## DOCUMENT EXCERPT

*** Begin section ***

(Corrects story first published Feb. 7 to show that estimates make take several weeks.)
Australia’s insurers including Suncorp Group Ltd. and Insurance Australia Group Ltd. (IAG) are calculating the cost of floods that have inundated communities in southwest Queensland and forced thousands from their homes.
The Insurance Council of Australia, whose members sell more than 90 percent of the country’s premiums, said in a statement it will take several weeks to gain a preliminary estimate of the value of flood claims. The council last week declared a catastrophe for the area after thousands of claims reached insurers.
Hail, thunderstorms, floods and winds are forecast today about 600 kilometers west of Brisbane, Queensland’s capital, the Bureau of Meteorology said. Authorities have evacuated towns and built up levees, one year after natural disasters cost the economy about A$9 billion ($9.7 billion).
“We’ll have a clearer picture when people return to their homes and make claims,” said Chris Newlan, a spokesman for Suncorp, the largest Brisbane-based insurer. “We’re still determining overall numbers.”
The Balonne River at St George, a town of about 3,000 people located 500 kilometers west of Brisbane, will peak today after rising to a record early yesterday, the Bureau of Meteorology said. The river is expected to rise to about 14 meters (46 feet), below a previous forecast of 15 meters.

*** End section ***

## ASSIGNMENT A
Based on the flood-insurance report, explain why the Suncorp spokesman says the insurer does not yet have a clear picture of its flood costs.
## ASSIGNMENT B
In the flood-insurance report, revise the passage starting at "Hail, thunderstorms, floods" and ending at "of 15 meters." by replacing "levees" with "embankments".

## MATERIAL SHOWN
*** Begin section ***

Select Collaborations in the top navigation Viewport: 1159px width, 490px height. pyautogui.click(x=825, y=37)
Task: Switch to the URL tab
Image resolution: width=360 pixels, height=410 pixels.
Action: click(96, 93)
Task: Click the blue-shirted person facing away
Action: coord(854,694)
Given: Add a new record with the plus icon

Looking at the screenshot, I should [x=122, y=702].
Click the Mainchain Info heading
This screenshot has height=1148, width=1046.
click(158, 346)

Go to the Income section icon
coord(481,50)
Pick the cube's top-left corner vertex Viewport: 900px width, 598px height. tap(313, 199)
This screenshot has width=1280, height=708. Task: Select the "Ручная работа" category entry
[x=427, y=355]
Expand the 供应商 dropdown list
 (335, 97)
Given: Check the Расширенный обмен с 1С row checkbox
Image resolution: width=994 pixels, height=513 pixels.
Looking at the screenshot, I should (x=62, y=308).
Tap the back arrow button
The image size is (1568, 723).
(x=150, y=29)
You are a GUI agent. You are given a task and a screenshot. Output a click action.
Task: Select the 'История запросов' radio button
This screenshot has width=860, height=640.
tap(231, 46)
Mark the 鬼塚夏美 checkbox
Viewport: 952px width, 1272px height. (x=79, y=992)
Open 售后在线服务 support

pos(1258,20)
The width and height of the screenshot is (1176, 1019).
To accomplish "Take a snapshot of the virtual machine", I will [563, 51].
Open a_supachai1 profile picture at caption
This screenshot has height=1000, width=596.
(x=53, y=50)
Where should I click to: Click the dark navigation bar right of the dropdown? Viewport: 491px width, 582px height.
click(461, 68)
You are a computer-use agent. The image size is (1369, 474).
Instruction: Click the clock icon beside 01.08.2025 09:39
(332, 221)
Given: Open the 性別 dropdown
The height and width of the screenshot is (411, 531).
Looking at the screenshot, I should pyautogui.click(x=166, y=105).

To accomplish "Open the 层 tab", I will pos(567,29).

*** End section ***

## OUTPUT A
The spokesman says Suncorp will have a clearer picture once people return to their homes and make claims. Until then, the insurer is still determining the overall numbers.

## OUTPUT B
Hail, thunderstorms, floods and winds are forecast today about 600 kilometers west of Brisbane, Queensland’s capital, the Bureau of Meteorology said. Authorities have evacuated towns and built up embankments, one year after natural disasters cost the economy about A$9 billion ($9.7 billion).
“We’ll have a clearer picture when people return to their homes and make claims,” said Chris Newlan, a spokesman for Suncorp, the largest Brisbane-based insurer. “We’re still determining overall numbers.”
The Balonne River at St George, a town of about 3,000 people located 500 kilometers west of Brisbane, will peak today after rising to a record early yesterday, the Bureau of Meteorology said. The river is expected to rise to about 14 meters (46 feet), below a previous forecast of 15 meters.